--- Start Entries ---

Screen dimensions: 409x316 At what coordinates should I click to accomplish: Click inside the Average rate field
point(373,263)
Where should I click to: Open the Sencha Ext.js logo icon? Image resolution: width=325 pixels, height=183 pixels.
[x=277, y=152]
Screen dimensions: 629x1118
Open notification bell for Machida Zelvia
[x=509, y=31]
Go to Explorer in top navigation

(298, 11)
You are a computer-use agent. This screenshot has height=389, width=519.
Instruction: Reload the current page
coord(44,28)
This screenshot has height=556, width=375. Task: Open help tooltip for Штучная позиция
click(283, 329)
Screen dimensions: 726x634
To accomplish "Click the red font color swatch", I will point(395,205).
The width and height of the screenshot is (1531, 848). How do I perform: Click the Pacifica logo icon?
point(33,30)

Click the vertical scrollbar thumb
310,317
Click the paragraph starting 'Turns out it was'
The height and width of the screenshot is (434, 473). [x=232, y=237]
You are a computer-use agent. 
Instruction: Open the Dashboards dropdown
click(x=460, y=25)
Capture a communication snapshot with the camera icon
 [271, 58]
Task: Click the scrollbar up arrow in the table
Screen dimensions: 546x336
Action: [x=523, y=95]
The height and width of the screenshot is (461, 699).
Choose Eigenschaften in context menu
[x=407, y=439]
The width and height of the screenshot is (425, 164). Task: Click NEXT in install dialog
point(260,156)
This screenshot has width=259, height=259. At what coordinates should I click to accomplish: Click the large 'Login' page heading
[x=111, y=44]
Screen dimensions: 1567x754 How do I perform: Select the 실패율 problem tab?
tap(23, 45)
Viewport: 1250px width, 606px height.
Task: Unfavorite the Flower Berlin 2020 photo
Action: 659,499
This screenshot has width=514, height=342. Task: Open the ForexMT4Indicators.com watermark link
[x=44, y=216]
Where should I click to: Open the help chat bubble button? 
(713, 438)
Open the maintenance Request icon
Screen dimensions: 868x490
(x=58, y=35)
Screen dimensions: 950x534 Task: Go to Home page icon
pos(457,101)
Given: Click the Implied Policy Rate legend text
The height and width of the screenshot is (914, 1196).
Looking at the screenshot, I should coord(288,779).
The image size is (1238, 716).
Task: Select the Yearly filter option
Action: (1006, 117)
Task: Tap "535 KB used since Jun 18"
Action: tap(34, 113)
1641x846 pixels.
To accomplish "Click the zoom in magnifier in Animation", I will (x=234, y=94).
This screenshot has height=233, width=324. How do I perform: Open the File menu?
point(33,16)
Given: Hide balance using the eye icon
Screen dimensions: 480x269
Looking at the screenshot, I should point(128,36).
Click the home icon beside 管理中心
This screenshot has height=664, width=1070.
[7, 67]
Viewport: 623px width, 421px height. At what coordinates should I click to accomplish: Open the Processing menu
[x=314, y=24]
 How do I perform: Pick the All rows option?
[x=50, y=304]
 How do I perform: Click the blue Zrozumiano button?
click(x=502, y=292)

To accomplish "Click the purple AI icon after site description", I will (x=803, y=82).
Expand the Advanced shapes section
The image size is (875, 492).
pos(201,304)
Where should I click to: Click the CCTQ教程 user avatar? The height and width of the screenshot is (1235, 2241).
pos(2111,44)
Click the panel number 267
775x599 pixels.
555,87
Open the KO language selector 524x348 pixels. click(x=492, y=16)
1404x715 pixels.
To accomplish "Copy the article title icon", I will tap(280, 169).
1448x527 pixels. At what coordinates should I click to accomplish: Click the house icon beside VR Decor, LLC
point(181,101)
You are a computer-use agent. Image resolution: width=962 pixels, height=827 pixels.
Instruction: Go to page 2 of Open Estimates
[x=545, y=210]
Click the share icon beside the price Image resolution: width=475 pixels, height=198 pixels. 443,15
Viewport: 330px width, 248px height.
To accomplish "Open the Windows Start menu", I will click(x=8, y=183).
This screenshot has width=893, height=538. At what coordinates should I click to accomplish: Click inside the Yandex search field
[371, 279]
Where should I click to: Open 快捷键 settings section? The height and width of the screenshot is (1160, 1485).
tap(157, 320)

--- End Entries ---

**Short task**
Copy out all of the data above exactly, line for line.

**Result for this exercise**
Screen dimensions: 409x316 At what coordinates should I click to accomplish: Click inside the Average rate field
point(373,263)
Where should I click to: Open the Sencha Ext.js logo icon? Image resolution: width=325 pixels, height=183 pixels.
[x=277, y=152]
Screen dimensions: 629x1118
Open notification bell for Machida Zelvia
[x=509, y=31]
Go to Explorer in top navigation

(298, 11)
You are a computer-use agent. This screenshot has height=389, width=519.
Instruction: Reload the current page
coord(44,28)
This screenshot has height=556, width=375. Task: Open help tooltip for Штучная позиция
click(283, 329)
Screen dimensions: 726x634
To accomplish "Click the red font color swatch", I will point(395,205).
The width and height of the screenshot is (1531, 848). How do I perform: Click the Pacifica logo icon?
point(33,30)

Click the vertical scrollbar thumb
310,317
Click the paragraph starting 'Turns out it was'
The height and width of the screenshot is (434, 473). [x=232, y=237]
You are a computer-use agent. 
Instruction: Open the Dashboards dropdown
click(x=460, y=25)
Capture a communication snapshot with the camera icon
 [271, 58]
Task: Click the scrollbar up arrow in the table
Screen dimensions: 546x336
Action: [x=523, y=95]
The height and width of the screenshot is (461, 699).
Choose Eigenschaften in context menu
[x=407, y=439]
The width and height of the screenshot is (425, 164). Task: Click NEXT in install dialog
point(260,156)
This screenshot has width=259, height=259. At what coordinates should I click to accomplish: Click the large 'Login' page heading
[x=111, y=44]
Screen dimensions: 1567x754 How do I perform: Select the 실패율 problem tab?
tap(23, 45)
Viewport: 1250px width, 606px height.
Task: Unfavorite the Flower Berlin 2020 photo
Action: 659,499
This screenshot has width=514, height=342. Task: Open the ForexMT4Indicators.com watermark link
[x=44, y=216]
Where should I click to: Open the help chat bubble button? 
(713, 438)
Open the maintenance Request icon
Screen dimensions: 868x490
(x=58, y=35)
Screen dimensions: 950x534 Task: Go to Home page icon
pos(457,101)
Given: Click the Implied Policy Rate legend text
The height and width of the screenshot is (914, 1196).
Looking at the screenshot, I should coord(288,779).
The image size is (1238, 716).
Task: Select the Yearly filter option
Action: (1006, 117)
Task: Tap "535 KB used since Jun 18"
Action: tap(34, 113)
1641x846 pixels.
To accomplish "Click the zoom in magnifier in Animation", I will (x=234, y=94).
This screenshot has height=233, width=324. How do I perform: Open the File menu?
point(33,16)
Given: Hide balance using the eye icon
Screen dimensions: 480x269
Looking at the screenshot, I should point(128,36).
Click the home icon beside 管理中心
This screenshot has height=664, width=1070.
[7, 67]
Viewport: 623px width, 421px height. At what coordinates should I click to accomplish: Open the Processing menu
[x=314, y=24]
 How do I perform: Pick the All rows option?
[x=50, y=304]
 How do I perform: Click the blue Zrozumiano button?
click(x=502, y=292)

To accomplish "Click the purple AI icon after site description", I will (x=803, y=82).
Expand the Advanced shapes section
The image size is (875, 492).
pos(201,304)
Where should I click to: Click the CCTQ教程 user avatar? The height and width of the screenshot is (1235, 2241).
pos(2111,44)
Click the panel number 267
775x599 pixels.
555,87
Open the KO language selector 524x348 pixels. click(x=492, y=16)
1404x715 pixels.
To accomplish "Copy the article title icon", I will tap(280, 169).
1448x527 pixels. At what coordinates should I click to accomplish: Click the house icon beside VR Decor, LLC
point(181,101)
You are a computer-use agent. Image resolution: width=962 pixels, height=827 pixels.
Instruction: Go to page 2 of Open Estimates
[x=545, y=210]
Click the share icon beside the price Image resolution: width=475 pixels, height=198 pixels. 443,15
Viewport: 330px width, 248px height.
To accomplish "Open the Windows Start menu", I will click(x=8, y=183).
This screenshot has width=893, height=538. At what coordinates should I click to accomplish: Click inside the Yandex search field
[371, 279]
Where should I click to: Open 快捷键 settings section? The height and width of the screenshot is (1160, 1485).
tap(157, 320)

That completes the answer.